Fully Automated Multi-Resolution Channels and Multithreaded Spectrum Allocation Protocol for IoT Based Sensor Nets

Abstract

Internet-of-Things (IoT)-based sensor networks have gained unprecedented popularity in recent years and they become crucial for supporting high data rate real-time applications. For efficient data transmission within IoT networks, it is necessary that each IoT node learns and adapts itself to recent time/spectral characteristics of channels to maximize the throughput and perform channel swapping wherever required. Many researchers have proposed channel allocation and channel quality measurement protocols within multichannel sensor networks. However, to the best of our knowledge, there is no literature available that proposes an automated and adaptive protocol that can learn and adapt according to changing channel characteristics in IoT network for achieving maximum data transmission and throughput. Therefore, this paper proposes a fully automated self-learning and adaptive protocol which can automatically transmit multiuser data by efficiently utilizing channel time/spectral characteristics. The proposed protocol is unique as it learns and adapts itself to the increasing network density based upon the network metrics.
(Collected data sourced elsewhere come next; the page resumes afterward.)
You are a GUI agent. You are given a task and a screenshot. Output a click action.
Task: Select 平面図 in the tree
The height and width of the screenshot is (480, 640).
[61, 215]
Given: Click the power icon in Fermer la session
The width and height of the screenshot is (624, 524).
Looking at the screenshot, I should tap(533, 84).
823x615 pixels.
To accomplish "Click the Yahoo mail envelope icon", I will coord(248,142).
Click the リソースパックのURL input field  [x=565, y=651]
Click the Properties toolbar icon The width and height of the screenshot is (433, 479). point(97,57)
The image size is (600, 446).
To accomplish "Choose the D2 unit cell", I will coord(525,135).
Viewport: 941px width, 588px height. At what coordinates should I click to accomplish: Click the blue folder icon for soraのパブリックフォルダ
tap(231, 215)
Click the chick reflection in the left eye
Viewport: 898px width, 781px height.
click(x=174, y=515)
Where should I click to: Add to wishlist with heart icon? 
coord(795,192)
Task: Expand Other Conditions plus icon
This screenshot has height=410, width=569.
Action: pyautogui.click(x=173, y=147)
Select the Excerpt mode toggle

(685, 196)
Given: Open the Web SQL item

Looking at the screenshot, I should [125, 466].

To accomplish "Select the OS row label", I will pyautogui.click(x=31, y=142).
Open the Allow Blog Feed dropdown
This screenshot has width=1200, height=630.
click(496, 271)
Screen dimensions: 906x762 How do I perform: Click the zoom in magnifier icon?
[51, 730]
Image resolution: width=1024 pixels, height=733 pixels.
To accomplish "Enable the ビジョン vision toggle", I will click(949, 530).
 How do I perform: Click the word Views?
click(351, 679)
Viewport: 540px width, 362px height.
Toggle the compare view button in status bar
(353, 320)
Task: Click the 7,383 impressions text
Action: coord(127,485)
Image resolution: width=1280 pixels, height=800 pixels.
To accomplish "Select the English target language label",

It also allows each node within IoT network to automatically detect the neighboring channel attributes so that they can swap channels to achieve maximum data transfer. This is accomplished by continuously extracting distinct features from the network topology. After extracting these features, the proposed protocol efficiently selects the best channel for an incoming node, provides the best channel utilization based upon its time/spectral attributes, and detects and allocates the unused spectrum of neighboring channels through multistage Gaussian radial basis function and multilayer perceptron-based nonlinear support vector machines classification model. Simulation results demonstrate the supremacy of the proposed protocol in terms of throughput, successful reporting probability, average blocking probability, fairness, and classification accuracy.